**Set task**: Restate word for word the stretch of the listing from the line containing "Open the post permalink #1" through the line containing "click(8, 21)", both included, omitting the pictures.

**Data to use**:

________

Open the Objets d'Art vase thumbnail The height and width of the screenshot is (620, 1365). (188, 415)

________

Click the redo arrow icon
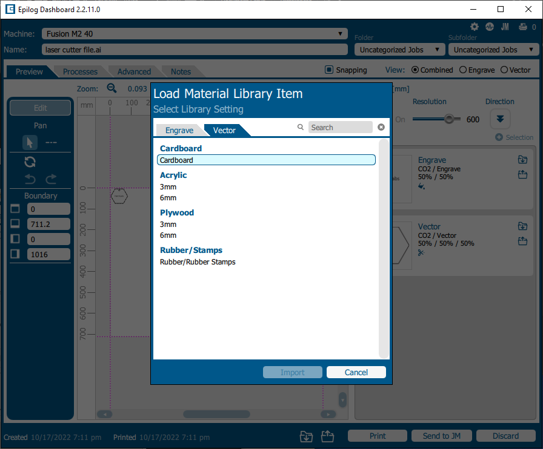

________

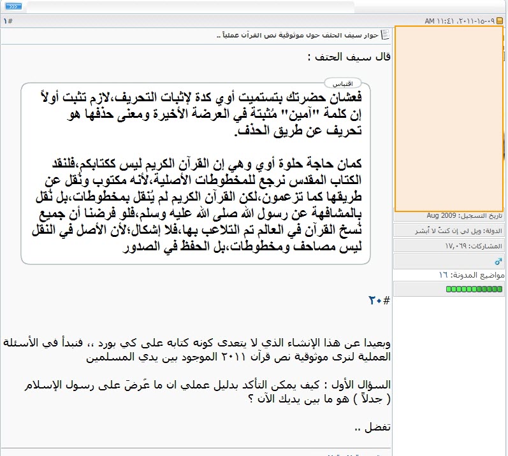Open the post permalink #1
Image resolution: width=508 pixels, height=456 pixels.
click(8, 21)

________

**Response for this exercise**:
Open the post permalink #1
Image resolution: width=508 pixels, height=456 pixels.
click(8, 21)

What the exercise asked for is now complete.